→ TEXTO PROPORCIONADO

La luz y el vestuario, hacia un ocre matizado, actúan a favor de la escena y son un detalle fundamental una vez que el mundo ajado, decadente y fatigante de Cenerentola abre su puerta al rosaceo merengoso del palacio del príncipe en el que todo es exuberante. Prodigiosas lámparas, espejos, apliques descienden silueteadas en cartón fabricando un escenario de recortable. Del cielo también baja una carroza grandiosa a la que se sube Cenerentola sin saber todavía todo lo bueno que le depara el destino. Es un momento de ilusión en el final del primer acto, elegante y en la frontera de lo kitsch, que tienta a los ojos como lo hace el merengue de la tarta al dedo. Un cuento lo permite casi todo, incluyendo lo exagerado, que Pelly maneja con perversa intención al lograr fusionar la inmensa alegría de Cenerentola tras ser elegida por el príncipe con la tristeza al comprobar que todo es un sueño. Al comenzar la obra, Angelina, la protagonista, aparece en un espacio huero con fregona en mano y alumbrada por un foco cenital que acentúa la mueca de limpiadora. La vuelta a la misma escena en el final de la obra explica que la Cenerentola nunca existió. Pelly ha encontrado una solución sencilla para un mensaje de descorazonadora amargura.

→ MATERIAL PROPORCIONADO
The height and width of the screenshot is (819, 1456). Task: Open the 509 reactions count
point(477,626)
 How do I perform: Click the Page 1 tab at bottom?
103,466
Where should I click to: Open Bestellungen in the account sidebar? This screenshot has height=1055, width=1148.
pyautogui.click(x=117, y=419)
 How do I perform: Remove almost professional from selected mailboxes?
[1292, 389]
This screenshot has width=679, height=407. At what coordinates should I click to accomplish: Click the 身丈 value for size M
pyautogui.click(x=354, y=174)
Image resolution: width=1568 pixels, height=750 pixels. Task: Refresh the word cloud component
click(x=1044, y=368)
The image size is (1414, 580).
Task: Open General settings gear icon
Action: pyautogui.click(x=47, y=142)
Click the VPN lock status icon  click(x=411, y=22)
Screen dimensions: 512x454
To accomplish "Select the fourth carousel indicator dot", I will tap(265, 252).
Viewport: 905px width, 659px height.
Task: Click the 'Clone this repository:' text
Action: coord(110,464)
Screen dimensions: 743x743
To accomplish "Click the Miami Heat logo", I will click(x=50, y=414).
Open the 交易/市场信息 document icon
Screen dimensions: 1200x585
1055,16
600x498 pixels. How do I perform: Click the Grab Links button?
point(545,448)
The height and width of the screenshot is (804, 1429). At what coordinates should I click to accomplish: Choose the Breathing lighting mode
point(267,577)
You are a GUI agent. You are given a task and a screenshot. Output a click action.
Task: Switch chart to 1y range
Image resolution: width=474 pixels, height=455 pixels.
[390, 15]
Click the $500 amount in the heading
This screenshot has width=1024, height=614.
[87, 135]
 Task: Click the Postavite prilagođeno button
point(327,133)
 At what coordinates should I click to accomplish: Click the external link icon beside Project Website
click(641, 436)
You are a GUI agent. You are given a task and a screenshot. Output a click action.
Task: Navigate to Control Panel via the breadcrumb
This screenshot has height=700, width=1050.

→ ENUNCIADO
Di si cada afirmación coincide con el texto proporcionado y responde sí o no, citando tal cual las palabras del texto que lo deciden. (a) La carroza baja del cielo al final del primer acto. (b) Al comenzar la obra, Angelina aparece en un palacio lleno de lámparas. (c) Las lámparas y los espejos del palacio están hechos de cartón. Para esto no hace falta usar el material.

→ EJERCICIO RESUELTO
(a) Sí: «Del cielo también baja una carroza grandiosa» y «Es un momento de ilusión en el final del primer acto».
(b) No: «Angelina, la protagonista, aparece en un espacio huero con fregona en mano».
(c) Sí: «Prodigiosas lámparas, espejos, apliques descienden silueteadas en cartón».